Popes and Phantoms and To Build Jerusalem are other novels located in his own preferred - and wildly skewed - version of history, and followed that success. A Dangerous Energy was reviewed as "the first Counter-Reformation science fiction novel" and To Build Jerusalem furthers the story of that particular alternate history. A third volume in this trilogy, The Two Confessions, is now complete. Popes and Phantoms was also published in Russia by Mir Fantastiki.
At the same time Whitbourn has published a steady stream of short stories, including the extensive Binscombe Tales series of supernatural stories set in his ancestral homeland. They were published in two volume collected form as Binscombe Tales - Sinister Saxon Stories and More Binscombe Tales - Sinister Sutangli Stories by Ash-Tree Press in 1998 and 1999, and reissued in ebook and print editions by Spark Furnace Books in 2011.
His fifth book, The Royal Changeling, (described as the first work of Jacobite propaganda for several centuries) was published in 1998 by Simon & Schuster's Earthlight imprint. The book recounts the Monmouth Rebellion accurately and in great detail, while adding a layer of fantasy that brings figures from English mythology to life as both combatants and political forces. The fantasy layer builds momentum and becomes increasingly vivid as the story of the protagonist, Theophilus Oglethorpe, unfolds.
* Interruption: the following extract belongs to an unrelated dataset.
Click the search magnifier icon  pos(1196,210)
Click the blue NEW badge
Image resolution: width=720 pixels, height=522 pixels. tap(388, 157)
Toward the end, as Theophilus engages in battle with Monmouth and his mythical allies, his wife, Eleanor, battles supernatural forces at their manor on the River Wey. Whitbourn does remarkable justice to Eleanor with his historically-accurate portrayal of her formidable character.
Subsequent years have seen the release by the same company of his trio of books which he insists on calling The Downs-Lord triptych (not "trilogy"), including Downs-Lord Dawn (1999), Downs-Lord Day (2000) and Downs-Lord Doomsday (2002).
This depicts the adventures of a 17th Century down-at-luck curate who crosses into an alternate Earth where - though all physical features are similar to ours - the hapless local humans are little more than food animals of the monstrous life-form known as Null.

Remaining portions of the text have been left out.